Daarom ging het er in mijn vragen om of de ontmoeting zich toch anders en misschien ook wel elders voltrok dan voorheen. Hoe verduidelijk ik die vraag in kort bestek. Ik richt me op twee punten.
In het hoofdstuk ”De verdwijning van God” komen ze allemaal even langs: de (bijna) kerkverlaters Jan Siebelink, Maarten ’t Hart, Franca Treur en Klaas Hendrikse. Het tweede hoofdstuk van je boek is niet voor niets aan Siebelink gewijd. „Kerkverlater zijn we allemaal’, zeg je dan.”
Ik noem in dit verband nog een paar momenten. Zo vervolg je die constatering met de verdwijning van God in de Bijbel. „En voorgoed verdwijnt God in de vleeswording van zijn Woord”, zeg je. Je moet voorts de kerk verlaten, „waarbinnen God wordt vastgehouden en vastgelegd.” Zelf was je levenslang op zoek naar God, „maar Hem heb ik niet gevonden”, zeg je.
Dat nu begrijp ik niet. Is niet in de vleeswording van het Woord God ons juist heel nabij gekomen? (vgl. Deut. 30). Je eindigt dat hoofdstuk met „de gelijkenis van de verloren vader.” De gelijkenis van de verloren zoon heb je tot op de dag van vandaag „als een kostbaar sieraad” bewaard. Maar „stilzwijgend” heeft het leven zelf nog die parabel van de verloren vader toegevoegd. Wat betekent dat dan in het licht van wat je geestelijk ooit in Hoevelaken vond?

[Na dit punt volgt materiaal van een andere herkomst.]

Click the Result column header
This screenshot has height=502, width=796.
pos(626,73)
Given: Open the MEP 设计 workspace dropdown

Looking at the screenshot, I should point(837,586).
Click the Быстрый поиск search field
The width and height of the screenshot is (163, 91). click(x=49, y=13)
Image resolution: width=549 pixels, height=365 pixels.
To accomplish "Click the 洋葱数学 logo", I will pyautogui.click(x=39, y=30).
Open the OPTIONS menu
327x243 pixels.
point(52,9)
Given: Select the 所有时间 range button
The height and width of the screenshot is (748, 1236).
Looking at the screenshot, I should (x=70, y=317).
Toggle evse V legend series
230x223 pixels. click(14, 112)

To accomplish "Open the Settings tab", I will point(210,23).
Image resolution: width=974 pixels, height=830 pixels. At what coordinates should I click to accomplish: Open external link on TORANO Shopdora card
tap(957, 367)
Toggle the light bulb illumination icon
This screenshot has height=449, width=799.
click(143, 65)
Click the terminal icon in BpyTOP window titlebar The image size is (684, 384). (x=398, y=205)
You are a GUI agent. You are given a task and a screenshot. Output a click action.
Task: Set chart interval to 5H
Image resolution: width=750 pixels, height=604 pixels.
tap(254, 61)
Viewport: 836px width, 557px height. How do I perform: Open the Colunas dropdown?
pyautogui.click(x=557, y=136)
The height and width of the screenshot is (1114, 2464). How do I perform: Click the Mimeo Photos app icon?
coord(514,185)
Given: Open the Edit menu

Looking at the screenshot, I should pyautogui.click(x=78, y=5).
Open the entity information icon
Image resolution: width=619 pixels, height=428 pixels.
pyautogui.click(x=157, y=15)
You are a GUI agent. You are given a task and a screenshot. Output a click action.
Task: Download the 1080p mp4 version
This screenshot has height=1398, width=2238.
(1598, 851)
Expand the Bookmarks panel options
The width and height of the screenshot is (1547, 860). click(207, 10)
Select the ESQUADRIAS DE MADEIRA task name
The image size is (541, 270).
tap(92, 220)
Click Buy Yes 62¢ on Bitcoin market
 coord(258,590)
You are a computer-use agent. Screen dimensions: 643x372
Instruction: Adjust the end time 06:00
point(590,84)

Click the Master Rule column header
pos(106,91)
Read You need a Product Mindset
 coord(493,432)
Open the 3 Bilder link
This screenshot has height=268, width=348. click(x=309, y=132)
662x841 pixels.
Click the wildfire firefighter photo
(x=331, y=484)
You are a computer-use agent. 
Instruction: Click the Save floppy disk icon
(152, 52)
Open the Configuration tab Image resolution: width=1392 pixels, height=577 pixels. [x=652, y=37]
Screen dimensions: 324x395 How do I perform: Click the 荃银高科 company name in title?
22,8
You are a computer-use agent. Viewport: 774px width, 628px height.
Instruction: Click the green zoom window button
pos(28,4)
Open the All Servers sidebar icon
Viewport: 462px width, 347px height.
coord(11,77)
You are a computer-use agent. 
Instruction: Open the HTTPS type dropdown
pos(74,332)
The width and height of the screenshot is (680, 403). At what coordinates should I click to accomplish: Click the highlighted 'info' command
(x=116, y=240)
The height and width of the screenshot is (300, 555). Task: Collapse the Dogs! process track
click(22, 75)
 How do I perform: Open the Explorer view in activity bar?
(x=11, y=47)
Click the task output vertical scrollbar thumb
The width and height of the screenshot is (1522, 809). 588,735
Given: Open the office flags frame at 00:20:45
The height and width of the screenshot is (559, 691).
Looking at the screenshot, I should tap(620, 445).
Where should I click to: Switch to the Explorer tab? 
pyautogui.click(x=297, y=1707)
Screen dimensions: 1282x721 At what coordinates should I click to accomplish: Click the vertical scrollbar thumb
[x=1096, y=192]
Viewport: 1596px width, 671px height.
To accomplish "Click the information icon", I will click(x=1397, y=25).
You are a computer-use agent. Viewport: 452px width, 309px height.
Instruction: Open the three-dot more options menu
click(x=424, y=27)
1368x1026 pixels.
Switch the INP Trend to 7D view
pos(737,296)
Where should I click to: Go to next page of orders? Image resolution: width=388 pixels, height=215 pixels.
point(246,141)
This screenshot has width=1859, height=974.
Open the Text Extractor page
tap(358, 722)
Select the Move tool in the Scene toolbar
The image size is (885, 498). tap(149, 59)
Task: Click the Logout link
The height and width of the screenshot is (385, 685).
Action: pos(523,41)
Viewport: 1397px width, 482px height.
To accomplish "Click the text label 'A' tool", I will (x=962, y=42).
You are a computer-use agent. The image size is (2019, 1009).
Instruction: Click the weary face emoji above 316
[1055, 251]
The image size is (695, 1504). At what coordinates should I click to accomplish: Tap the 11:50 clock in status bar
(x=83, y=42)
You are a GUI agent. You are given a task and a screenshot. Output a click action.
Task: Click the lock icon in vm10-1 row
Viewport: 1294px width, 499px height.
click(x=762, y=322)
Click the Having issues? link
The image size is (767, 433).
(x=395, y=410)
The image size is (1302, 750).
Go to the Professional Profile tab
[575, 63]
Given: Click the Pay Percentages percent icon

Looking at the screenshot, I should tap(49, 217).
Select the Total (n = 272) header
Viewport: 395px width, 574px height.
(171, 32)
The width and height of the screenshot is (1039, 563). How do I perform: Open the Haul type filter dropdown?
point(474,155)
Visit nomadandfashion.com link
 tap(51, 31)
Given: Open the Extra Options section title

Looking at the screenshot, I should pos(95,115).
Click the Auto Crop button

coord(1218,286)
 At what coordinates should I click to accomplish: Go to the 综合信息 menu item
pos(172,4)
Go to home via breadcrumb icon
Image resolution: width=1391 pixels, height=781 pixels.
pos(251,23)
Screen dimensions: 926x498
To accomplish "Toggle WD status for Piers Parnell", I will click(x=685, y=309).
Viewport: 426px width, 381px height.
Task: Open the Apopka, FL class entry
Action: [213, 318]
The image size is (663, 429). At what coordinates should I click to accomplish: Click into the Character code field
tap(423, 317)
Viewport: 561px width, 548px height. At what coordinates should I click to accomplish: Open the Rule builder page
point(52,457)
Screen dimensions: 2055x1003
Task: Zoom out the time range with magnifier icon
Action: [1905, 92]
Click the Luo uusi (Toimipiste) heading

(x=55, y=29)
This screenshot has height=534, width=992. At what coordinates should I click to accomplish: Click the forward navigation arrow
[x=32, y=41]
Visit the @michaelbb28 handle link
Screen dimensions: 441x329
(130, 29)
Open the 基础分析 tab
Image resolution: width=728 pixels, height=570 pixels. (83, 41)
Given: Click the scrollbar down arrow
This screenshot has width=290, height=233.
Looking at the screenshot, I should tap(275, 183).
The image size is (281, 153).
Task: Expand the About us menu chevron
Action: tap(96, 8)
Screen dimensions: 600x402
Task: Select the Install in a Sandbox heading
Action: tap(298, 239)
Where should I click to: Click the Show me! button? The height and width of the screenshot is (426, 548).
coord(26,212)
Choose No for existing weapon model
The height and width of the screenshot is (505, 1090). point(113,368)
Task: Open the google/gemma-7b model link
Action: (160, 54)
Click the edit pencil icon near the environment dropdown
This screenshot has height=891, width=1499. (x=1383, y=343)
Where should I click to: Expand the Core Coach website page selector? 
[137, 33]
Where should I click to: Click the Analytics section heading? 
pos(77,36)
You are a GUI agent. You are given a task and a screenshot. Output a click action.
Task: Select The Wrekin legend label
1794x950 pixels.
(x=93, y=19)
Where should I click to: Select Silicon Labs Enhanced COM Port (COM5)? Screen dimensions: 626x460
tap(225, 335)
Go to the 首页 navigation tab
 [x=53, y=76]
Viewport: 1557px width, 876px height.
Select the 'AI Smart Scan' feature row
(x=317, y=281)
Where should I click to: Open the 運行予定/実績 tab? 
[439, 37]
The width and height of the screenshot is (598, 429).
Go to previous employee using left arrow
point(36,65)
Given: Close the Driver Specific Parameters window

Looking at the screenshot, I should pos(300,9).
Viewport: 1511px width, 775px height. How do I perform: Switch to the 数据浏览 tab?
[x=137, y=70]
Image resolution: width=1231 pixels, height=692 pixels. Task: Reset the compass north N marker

En dan ds. Dirk Monshouwer, 25 jaar predikant van de deelgemeente De Eshof. Je haalt in je boek met waardering aan hoe de predikanten van de Dorpskerk (Wassinkmaat en van Zwet) met respect over Monshouwer schreven, nadat ze bij zijn sterfbed hadden gezeten. Nochtans spraken ze over „grote verschillen in geloven en belijden.” Nu schrijf je dat de lezer (van mijn recensie) niet te weten komt waarover genoemde verschillen precies gingen. Ik kaats die bal even terug. Want jij geeft zelf namelijk niet aan te weten of te vermoeden waar die verschillen lagen.
Dat jij op een volle pagina de werken van Monshouwer noemt, acht ik geen „formele opsomming.” In je hoofdstuk over hem haal je namelijk indringend voor het voetlicht waar het hem theologisch om ging: „De Schrift als liturgisch centrum.” Niet in de Dorpskerk („het aloude heilige midden”) maar daarbuiten, „in de ballingschap”, ontdekte hij, zeg je „de Schrift in de eredienst.” En in dat hoofdstuk volg je nauwkeurig de „ontdekking” van Monshouwer. Vandaar dat ik schreef dat voor jou bij Monshouwer kennelijk de Schriften opengingen. Ik bedoelde niet dat ze al niet eerder opengingen. Maar ze gingen nu toch anders open?
Ook ik heb Monshouwer gekend en meegemaakt als een hoogwaardig en integer theoloog. In jouw boek breng je zijn fraaie beschouwingen over Leviticus voor het voetlicht. Maar heb ik het mis dat ook bij hem (evenals bij de Amsterdamse School) het historische karakter van de Schrift wordt gerelativeerd? (blz. 135 en 148 van je boek). En is Israël zelf echt „een Messiaanse figuur” (blz. 148)? En is het waar dat de benaming ”Zoon van God” allereerst herinnert aan „de humaniteit van de God van Abraham, Isaac en Jacob”?
Kortom, ietwat prikkelend: waarom kon Monshouwer „nochtans” geen dominee in de Dorpskerk zijn?